We all have our favorites and don’t get me wrong.   I’m  FOND of the old woman Slow, but when you compare her to Pretty, she comes in a distant second.   No photo finish for this derby.  Nope.  Pretty wins every time and that’s why I’m missing Pretty tonight while I’m lulled mindlessly by the NCIS McGee Marathon in the background.   Seriously, where is Deputy Chief Brenda Leigh Johnson when you need her?   Obviously she is unavailable on Saturday nights.   More’s the pity.

And of course, Pretty walked me every day when she was here last week, thank you very much.   She understands The Red Man needs his walks to shake out a few kinks and survey the situations in the ‘Hood.  I saw new Peeps moving into the house on the corner where the Killer Dogs were and want to see if they’re Good for the ‘Hood.
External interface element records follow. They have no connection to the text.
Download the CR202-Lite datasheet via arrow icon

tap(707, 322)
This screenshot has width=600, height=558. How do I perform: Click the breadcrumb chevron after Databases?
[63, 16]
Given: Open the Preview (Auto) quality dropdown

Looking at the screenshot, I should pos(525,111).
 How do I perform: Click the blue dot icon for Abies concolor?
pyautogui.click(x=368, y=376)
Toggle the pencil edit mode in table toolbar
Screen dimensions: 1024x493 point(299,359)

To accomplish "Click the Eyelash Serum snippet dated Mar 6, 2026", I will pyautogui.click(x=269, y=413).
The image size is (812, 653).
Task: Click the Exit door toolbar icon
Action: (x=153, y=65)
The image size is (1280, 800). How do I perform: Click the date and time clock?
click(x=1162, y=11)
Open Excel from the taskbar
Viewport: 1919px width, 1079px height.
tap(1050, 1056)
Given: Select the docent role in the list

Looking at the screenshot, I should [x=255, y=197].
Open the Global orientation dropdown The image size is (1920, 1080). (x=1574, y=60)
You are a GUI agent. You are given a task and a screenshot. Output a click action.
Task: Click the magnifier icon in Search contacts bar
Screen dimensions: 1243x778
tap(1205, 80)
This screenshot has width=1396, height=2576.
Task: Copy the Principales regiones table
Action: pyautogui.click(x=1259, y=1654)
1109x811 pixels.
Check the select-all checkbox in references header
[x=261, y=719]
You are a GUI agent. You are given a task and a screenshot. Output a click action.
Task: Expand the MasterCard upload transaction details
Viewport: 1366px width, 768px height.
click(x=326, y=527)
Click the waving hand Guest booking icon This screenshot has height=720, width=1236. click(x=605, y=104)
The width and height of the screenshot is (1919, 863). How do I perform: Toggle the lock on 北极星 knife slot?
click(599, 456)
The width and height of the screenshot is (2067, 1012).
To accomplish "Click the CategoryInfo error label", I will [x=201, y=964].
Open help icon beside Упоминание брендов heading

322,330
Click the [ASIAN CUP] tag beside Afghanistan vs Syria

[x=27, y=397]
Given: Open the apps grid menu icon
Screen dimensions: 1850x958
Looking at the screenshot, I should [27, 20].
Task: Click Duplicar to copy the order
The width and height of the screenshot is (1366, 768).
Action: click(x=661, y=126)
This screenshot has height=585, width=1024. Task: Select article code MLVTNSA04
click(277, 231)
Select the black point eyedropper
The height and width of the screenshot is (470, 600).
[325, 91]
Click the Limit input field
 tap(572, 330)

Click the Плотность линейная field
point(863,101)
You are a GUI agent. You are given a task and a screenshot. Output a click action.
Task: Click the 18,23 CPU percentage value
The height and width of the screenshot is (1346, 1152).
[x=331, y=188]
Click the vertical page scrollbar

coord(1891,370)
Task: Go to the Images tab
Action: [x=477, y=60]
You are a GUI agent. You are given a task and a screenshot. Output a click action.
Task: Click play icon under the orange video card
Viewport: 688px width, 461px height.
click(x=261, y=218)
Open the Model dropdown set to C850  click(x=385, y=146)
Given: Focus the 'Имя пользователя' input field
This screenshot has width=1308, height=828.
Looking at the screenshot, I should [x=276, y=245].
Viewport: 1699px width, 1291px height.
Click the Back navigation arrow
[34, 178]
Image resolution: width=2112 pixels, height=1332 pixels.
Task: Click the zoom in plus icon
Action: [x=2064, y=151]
You can’t tell that when your view is restricted to poking your nose through a white picket fence.

Ask Spike, the Wonder Dog who drags himself over the fence at least once a day for a breathtaking ESCAPE but never GOES anywhere.   Can you believe it?   He GETS OUT and COMES BACK, for God’s sake.   What’s the point of leaving if you don’t get RESCUED by some hot chick?  Geez Louise.   What a nerd.   The old woman Slow doesn’t even get hysterical when he leaves any more.   She just stands at the end of the driveway and waits for the dumbass to come flying back home from down the street and then watches him run to the gate in the front yard.   I am thunderstruck and would like to feel sorry for him, but I can’t.

Well, Sports Fans, you know it’s a world gone mad when Tiger Woods doesn’t even make the cut for the weekend at a Minor Golf Tournament.   Wow.   I wonder if there’s really something to Slow’s theory that what goes around, comes around.   It always surprises me when one of her truisms is true.

Good night, Pretty.   We miss you and know you miss us, too.   It may be a mad world, but you’re our axis.

Get me outta here, Percy…it’s a full moon and I’m about to howl at it.